→ **What this task involves**: Condense the paragraph of the newsletter excerpt below that begins "Half a century ago" into a short bulleted list that keeps its main facts.

5/14/23
Newsletter #336
The Crack of Dawn
Half a century ago, in 1972, in 9th grade study hall, Bruce Campbell sat behind me. He and I weren’t friends yet. His locker was right near mine – they were alphabetical, Becker, Campbell – he and I were in an extracurricular drama class together; we had been in a play together, Shirley Jackson’s The Lottery; and Bruce had already appeared in my Super-8 movie, Oedipus Rex; but we didn’t hang out. I was a hippie and hung out with the stoners; Bruce was a nerd with black horn-rimmed glasses and suspenders, and I don’t know who he hung out with – other nerds, I suppose.
So, one day in study hall, Bruce tapped me on the shoulder and said, “I’m in The King & I.” I said, “Cool, do you play the king?” Bruce said, “No, I play the king’s son.” I sighed, shook my head in disappointment, and said, “You need to have more ambition, Bruce. You should go out for the king.” He looked at me with a deadpan expression, then went back to his homework. I shrugged, thinking, “Kids these days. There so fucking lazy.”

→ **Provided material**:

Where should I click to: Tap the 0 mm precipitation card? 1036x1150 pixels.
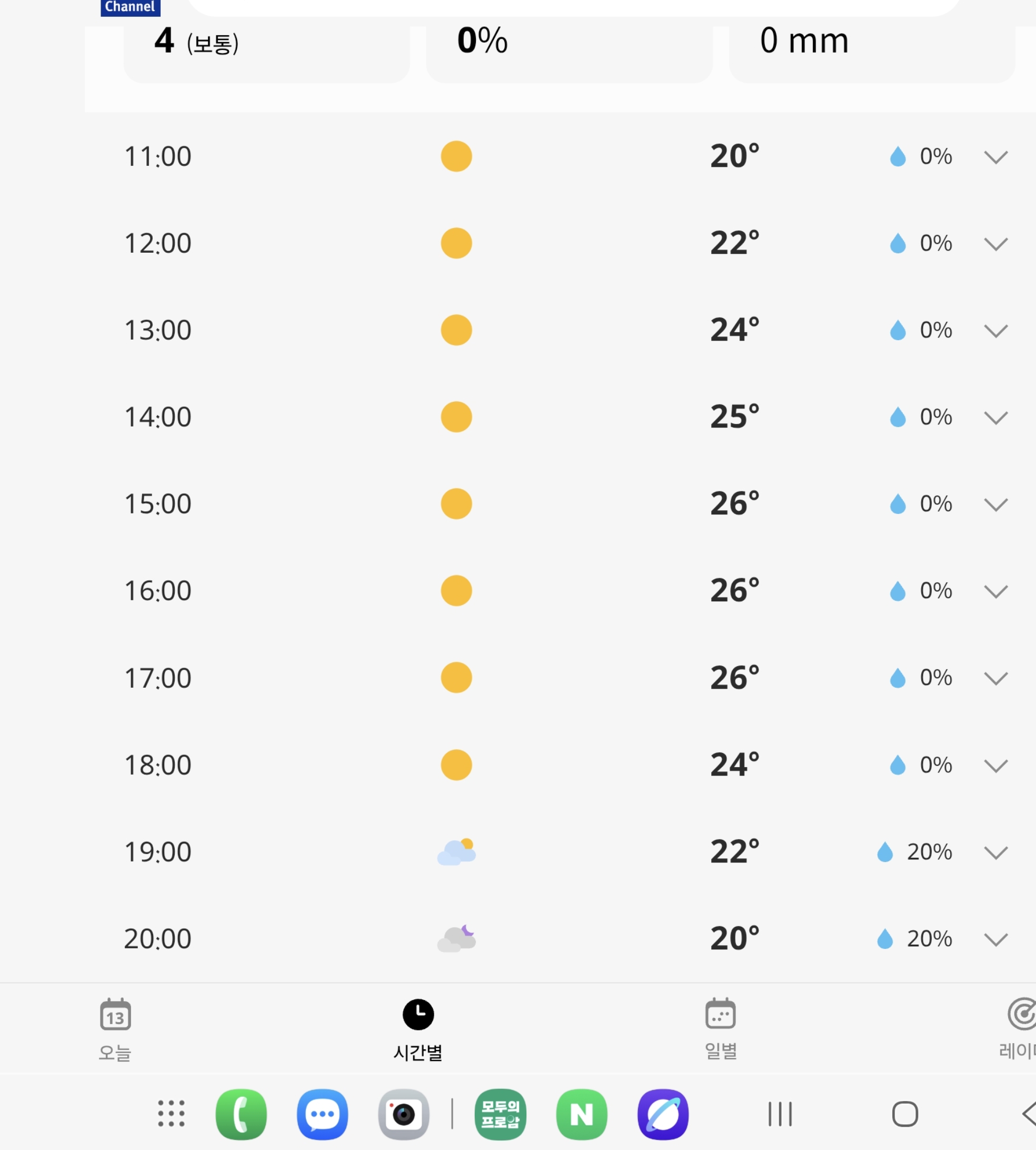click(x=871, y=48)
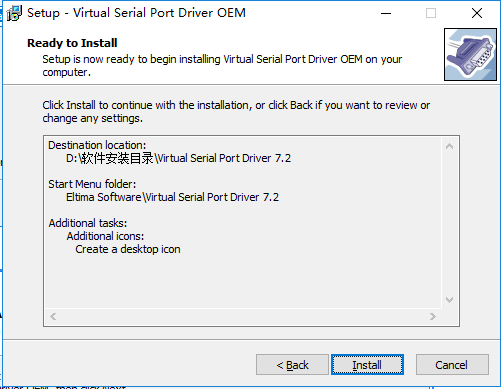Click the 'Create a desktop icon' line
Image resolution: width=503 pixels, height=389 pixels.
pyautogui.click(x=128, y=249)
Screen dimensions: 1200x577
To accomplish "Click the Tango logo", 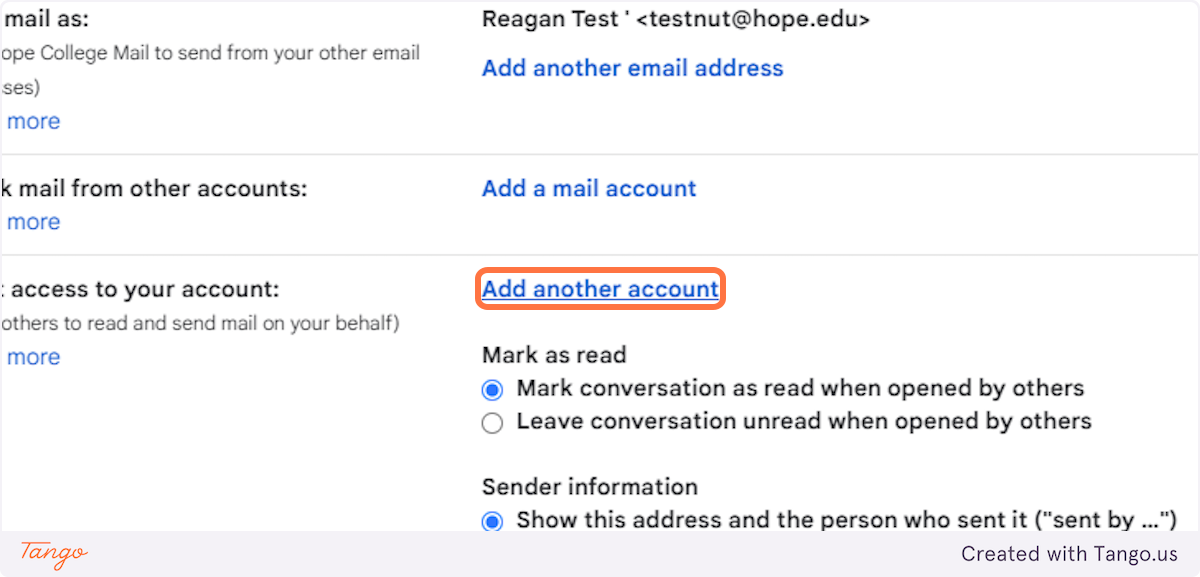I will click(54, 553).
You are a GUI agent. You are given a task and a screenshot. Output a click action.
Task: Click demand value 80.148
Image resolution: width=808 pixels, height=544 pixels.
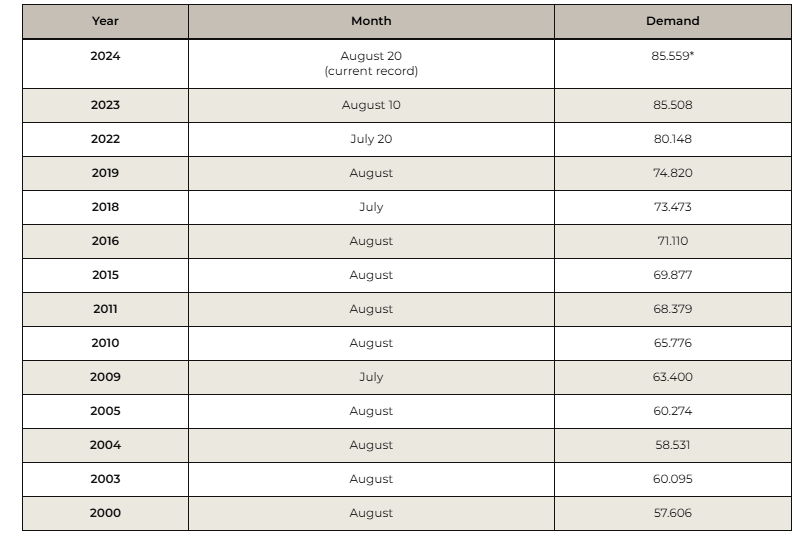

→ **Result below**:
- In 1972, in 9th grade study hall, Bruce Campbell sat behind the writer; the two were not yet friends.
- Their lockers were near each other because they were alphabetical (Becker, Campbell).
- They were in an extracurricular drama class together and had both been in a production of Shirley Jackson's The Lottery.
- Bruce had already appeared in the writer's Super-8 movie, Oedipus Rex.
- They did not spend time together: the writer was a hippie who hung out with the stoners, while Bruce was a nerd with black horn-rimmed glasses and suspenders.